OMG! If I were 13 years old, that is how I would begin a description of this dessert, which is so impressive and delicious that it's sure to wow a crowd.
My last two bosses have both retired, and so our office had a party for the two of them. Like most public defender low-budget functions, this was a potluck, and, because some excellent lawyers are also excellent cooks, we had a good spread. Based on people's reactions to this trifle, I think I can safely say that it was one of the standouts in a crowded field, although I must give a shoutout to Ngoc's Vietnamese roast pork, Jodie's S'Mores cheesecake, and Sara's macaroons.
There are five components to this cake:
1. Raspberry syrup
2. Chocolate genoise
3. Creme Anglaise
4. Raspberries and Preserves
5. Raspberry Cream Topping
The syrup, the fruit, and the cream are all easy. The genoise and the creme anglaise are not difficult, although they are time-consuming, and, at one point on Thursday night, while I was straining the creme anglaise and working up quite a sweat running around the kitchen, I said, "If this is on the quick and easy list, I'm going to shoot myself." It's not.
You can make the syrup, which just involves sugar, water, a liqueur (framboise or Chambord), ahead of time, and refrigerate it. This is good because it 1) commits you to making the trifle and 2) makes you think that you're further along the road than you really are.
The second part is making the genoise. I made a genoise once, about 20 years ago. It was awful--about one-inch tall, leaden, and flavorless. I saw no reason to repeat that mistake because I have nothing against baking powder. I considered baking another kind of chocolate cake because no one would know what it was supposed to be like, but I knew I would be compelled to confess when writing about it, so I decided to forge ahead. I don't know what I did wrong 20 years ago (I didn't have a KitchenAid for one thing), but this genoise was light and flavorful.

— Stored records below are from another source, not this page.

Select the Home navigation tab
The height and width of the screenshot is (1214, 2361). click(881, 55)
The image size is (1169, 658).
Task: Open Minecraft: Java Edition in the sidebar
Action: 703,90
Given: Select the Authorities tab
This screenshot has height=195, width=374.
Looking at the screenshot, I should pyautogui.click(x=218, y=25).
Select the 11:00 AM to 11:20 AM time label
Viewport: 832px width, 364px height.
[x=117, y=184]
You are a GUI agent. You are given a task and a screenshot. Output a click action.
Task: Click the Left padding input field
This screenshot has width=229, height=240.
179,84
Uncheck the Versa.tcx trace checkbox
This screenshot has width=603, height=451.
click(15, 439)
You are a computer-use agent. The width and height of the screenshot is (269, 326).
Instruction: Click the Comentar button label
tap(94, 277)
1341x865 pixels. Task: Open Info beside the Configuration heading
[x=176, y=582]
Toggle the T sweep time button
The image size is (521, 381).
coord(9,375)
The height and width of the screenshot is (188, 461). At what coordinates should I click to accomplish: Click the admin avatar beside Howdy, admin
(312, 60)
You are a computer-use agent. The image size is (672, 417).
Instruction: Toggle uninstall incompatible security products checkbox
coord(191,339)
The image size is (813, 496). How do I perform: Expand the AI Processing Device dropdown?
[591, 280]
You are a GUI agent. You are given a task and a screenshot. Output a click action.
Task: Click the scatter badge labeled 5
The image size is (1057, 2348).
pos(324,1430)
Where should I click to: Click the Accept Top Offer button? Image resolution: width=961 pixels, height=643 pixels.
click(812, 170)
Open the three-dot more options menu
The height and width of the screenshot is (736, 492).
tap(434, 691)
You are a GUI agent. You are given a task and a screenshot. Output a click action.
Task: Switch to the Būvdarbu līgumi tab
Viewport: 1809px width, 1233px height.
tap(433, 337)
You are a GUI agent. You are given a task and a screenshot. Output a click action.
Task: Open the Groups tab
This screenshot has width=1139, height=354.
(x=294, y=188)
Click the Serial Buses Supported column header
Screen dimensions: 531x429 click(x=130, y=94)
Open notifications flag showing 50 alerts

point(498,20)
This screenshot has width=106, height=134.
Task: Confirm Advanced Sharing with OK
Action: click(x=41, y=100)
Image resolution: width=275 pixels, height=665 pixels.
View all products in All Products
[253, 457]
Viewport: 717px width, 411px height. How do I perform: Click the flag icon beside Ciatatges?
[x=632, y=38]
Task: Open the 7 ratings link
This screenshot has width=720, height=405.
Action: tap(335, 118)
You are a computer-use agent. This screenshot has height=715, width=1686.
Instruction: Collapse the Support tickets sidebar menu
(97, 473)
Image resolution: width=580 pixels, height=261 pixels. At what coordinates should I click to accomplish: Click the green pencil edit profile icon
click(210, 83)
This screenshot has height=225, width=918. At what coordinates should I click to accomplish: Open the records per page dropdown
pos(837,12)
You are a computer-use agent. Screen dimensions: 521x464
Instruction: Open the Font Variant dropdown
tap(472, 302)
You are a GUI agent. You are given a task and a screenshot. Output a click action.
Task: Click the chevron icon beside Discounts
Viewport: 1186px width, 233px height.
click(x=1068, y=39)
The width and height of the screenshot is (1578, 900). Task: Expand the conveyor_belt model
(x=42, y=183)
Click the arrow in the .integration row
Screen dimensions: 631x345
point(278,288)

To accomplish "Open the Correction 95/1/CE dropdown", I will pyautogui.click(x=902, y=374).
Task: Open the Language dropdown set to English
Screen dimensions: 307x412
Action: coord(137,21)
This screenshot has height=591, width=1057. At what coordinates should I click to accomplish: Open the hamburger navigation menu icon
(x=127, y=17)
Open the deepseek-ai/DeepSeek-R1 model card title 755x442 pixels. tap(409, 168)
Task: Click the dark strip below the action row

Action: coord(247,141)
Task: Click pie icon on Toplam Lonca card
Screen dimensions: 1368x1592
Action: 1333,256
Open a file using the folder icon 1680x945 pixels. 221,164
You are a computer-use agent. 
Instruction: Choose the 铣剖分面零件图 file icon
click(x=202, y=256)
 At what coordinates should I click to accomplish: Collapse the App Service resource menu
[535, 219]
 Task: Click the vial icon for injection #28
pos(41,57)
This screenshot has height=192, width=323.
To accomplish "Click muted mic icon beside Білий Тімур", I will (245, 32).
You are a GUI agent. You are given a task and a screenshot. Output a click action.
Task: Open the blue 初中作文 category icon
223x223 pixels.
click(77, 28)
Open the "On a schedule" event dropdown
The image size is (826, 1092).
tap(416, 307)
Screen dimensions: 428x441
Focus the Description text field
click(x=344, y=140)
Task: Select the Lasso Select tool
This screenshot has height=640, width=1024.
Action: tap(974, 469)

The chocolate has to be melted and cooled, so I did that before I started on step #3, the creme anglaise.
The creme anglaise is lovely and rich, with more egg yolks (12) and more cream (2 cups plus a cup of milk) than most versions. As you probably know, creme anglaise can curdle if you overheat it, but it's okay if you don't let it get quite to the boiling point.
Those are vanilla bean pods left in the creme to add more flavor. I tried Evil Cake Lady's method of using fingernails instead of a knife to get the seeds out of the pod, but most of them stayed attached to my fingernails, so I added some vanilla extract to make sure the custard had enough of a vanilla punch. The creme anglaise had to cool for two hours before I could assemble the trifle, so I moved back to the cake.
I do like the transformation of the eggs after they've been heated and then beaten to within an inch of their lives.
The flour is folded in, and then the chocolate.
I wasn't very careful about folding in the flour, which became very obvious after the cakes were split--there were still a lot of white specks of flour. Rose advises plunging your hand into the batter and squeezing the little globules of flour specks, but that sounded too disgusting so I didn't do it. It didn't matter for the trifle, but I'll do it when I make this genoise again for another recipe.
The layers looked handsome coming out of the oven, and I removed them from the pan, and then inverted them again without mishap.
After I let the cakes cool, washed the raspberries, split the cakes, and spread raspberry preserves on each cake half, I was ready for the fun part--the layering.
If I did this again, I think I'd invest in a straight-sided trifle bowl. Mine is bigger at the top than at the bottom, so I had to cut one layer into a smaller circle, and, by the time I got to the top of the bowl, the cake was smaller than thw bowl and didn't come right up to the edge.
This is just one reason that my trifle did not look as spectacular as the one pictured in the book. Also, I'm kind of a klutz. Also, this is not my day job. The other problem--appearance-wise--is that the top two layers fell apart when I tried to pick them up and put them in the bowl. With the preserves spread on top of the cake halves, they became moister and more fragile. If they had not been destined for a trifle bowl and a lot of whipped cream, which covers a multitude of sins, I would have cried when the first layer fell apart. Then I would have cried harder when the next layer fell apart. Jim says I would have sworn and thrown something across the kitchen, but I think that would be immature.
Just before going to the party, I added the whipped cream, which was flavored, sweetened, and colored with more seedless raspberry preserves and a bit more framboise.
It's so pretty! Why has no one ever thought of this before? Or, at least, why haven't I thought of it?
I didn't have a tasting panel because it was a party, and also because I'd had a few glasses of wine and one of Teddie's signature cocktails, so I forgot. I can tell you that the comments were not only complimentary, they were ecstatic. Sara said, "Marie, this is good." I thanked her. She said, "No, Marie, I mean this is REALLY, REALLY good." Ngoc said it was bursts of flavor that melted in her mouth. I had tried each individual component separately and liked all of them, but then I love chocolate and raspberries together, I love custard, and I love whipping cream. I was afraid that the whole might be less than the sum of the parts, but it wasn't. All the individual flavors stood out, but they enhanced each other as well. This is definitely a dessert that's worth the time it takes to make it.